Teaching a Computer to Watch Tennis
I'm going to try to teach a computer to chart tennis matches from broadcast video. This devlog is where I write down what happens — including the parts that don't work.
The itch
The Match Charting Project is one of my favorite datasets in sports. Volunteers watch professional tennis matches and hand-code every single shot: serve direction, rally length, shot types, court positions, error types. Thousands of matches, charted stroke by stroke, freely available. Nearly every deep tennis stat you've ever read traces back to this kind of shot-level data.
The catch is in the word hand-code. Charting one match takes hours of a volunteer's full attention. That means coverage is uneven — big names and big tournaments get charted, everyone else mostly doesn't. The dataset's bottleneck isn't enthusiasm or tooling. It's human hours.
I've wanted to attack that bottleneck for years, and until recently the honest assessment was that the computer vision was the hard part — you'd need custom-trained detectors for the ball, the players, the court, all brittle, all a research project in themselves before you ever got to the actual charting logic.
What changed
In late 2025 Meta released SAM 3,
the third generation of their Segment Anything Model, with open weights. The
headline capability: you give it video and a text prompt — literally the
string "tennis ball" — and it finds every matching object, masks it
pixel-perfectly, and tracks it across frames.
No custom training. No hand-labeled dataset. The part of this project that used to be a research career is now, at least in theory, an API call.

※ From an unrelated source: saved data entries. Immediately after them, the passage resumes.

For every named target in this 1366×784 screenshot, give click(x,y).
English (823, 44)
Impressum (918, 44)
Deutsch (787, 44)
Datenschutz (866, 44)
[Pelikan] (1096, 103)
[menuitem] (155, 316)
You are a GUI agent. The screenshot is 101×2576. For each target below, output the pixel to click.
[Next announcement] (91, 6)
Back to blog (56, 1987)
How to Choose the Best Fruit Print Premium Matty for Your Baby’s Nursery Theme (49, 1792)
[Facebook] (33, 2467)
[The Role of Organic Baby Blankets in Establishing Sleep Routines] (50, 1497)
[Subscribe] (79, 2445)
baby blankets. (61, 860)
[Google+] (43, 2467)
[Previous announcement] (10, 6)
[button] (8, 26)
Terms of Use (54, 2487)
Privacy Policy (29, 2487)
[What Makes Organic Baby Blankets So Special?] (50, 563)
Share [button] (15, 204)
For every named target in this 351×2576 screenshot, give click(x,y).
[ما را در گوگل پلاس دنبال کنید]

That "in theory" is what this project is about. Broadcast tennis is a hostile environment for vision models: the ball is a handful of pixels moving at 200+ km/h with motion blur, players occlude each other, cameras cut between angles, replays interleave with live points. I don't know where SAM 3 breaks on this footage. Finding out is the fun part.
The plan
The destination is a pipeline that takes broadcast video in and emits Match Charting Project notation out. Between here and there:
- M0 — Track one rally. Run SAM 3 on a single broadcast rally clip and get clean tracks for the ball and both players. This is the feasibility gate for everything else.

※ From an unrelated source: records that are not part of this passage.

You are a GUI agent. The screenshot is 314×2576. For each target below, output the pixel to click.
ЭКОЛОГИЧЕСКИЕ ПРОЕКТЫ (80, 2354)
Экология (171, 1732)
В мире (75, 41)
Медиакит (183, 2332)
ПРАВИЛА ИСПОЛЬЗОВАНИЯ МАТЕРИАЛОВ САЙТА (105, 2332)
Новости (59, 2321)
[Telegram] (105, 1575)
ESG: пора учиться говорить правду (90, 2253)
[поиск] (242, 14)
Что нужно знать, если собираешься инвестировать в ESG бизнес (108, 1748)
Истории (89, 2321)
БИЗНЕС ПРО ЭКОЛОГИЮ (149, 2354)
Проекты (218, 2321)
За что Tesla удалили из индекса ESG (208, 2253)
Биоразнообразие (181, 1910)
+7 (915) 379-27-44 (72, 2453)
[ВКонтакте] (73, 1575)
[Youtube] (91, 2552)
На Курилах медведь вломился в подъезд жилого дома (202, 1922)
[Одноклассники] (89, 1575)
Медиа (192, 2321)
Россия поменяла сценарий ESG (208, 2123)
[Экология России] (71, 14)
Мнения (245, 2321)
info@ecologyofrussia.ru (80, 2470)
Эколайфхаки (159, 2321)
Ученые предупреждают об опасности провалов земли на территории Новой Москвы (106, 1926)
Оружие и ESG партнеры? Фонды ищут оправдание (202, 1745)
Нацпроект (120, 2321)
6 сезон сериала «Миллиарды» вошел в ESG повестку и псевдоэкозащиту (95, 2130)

- M1 — Find the court. Detect court lines, compute the homography, and convert pixel positions into real court coordinates.
- M2 — Detect hits and bounces. A tennis ball's trajectory is a series of smooth arcs interrupted by discontinuities. Every discontinuity is a hit or a bounce. That's the raw material of charting.
- M3 — Chart points. Segment rallies, classify shots, and emit MCP notation.
- M4 — Take the test. Chart a match that a human volunteer already charted, diff the two, and publish the agreement rate — whatever it is.
M4 keeps me honest. It's very easy to demo a highlight clip with pretty masks and claim victory. Agreeing with a careful human across a full match is a different bar, and the number will be public even if it's embarrassing.
Why write it down
Because I've learned the hard way that projects I don't write about are projects I quietly abandon, and because the failure modes are usually more interesting than the wins. Expect short entries, real artifacts — clips, trajectories, wrong turns — and no authority voice. I'm figuring this out as I go.
First up: M0. Can SAM 3 actually hold onto a tennis ball at broadcast speed? Next entry will have the answer.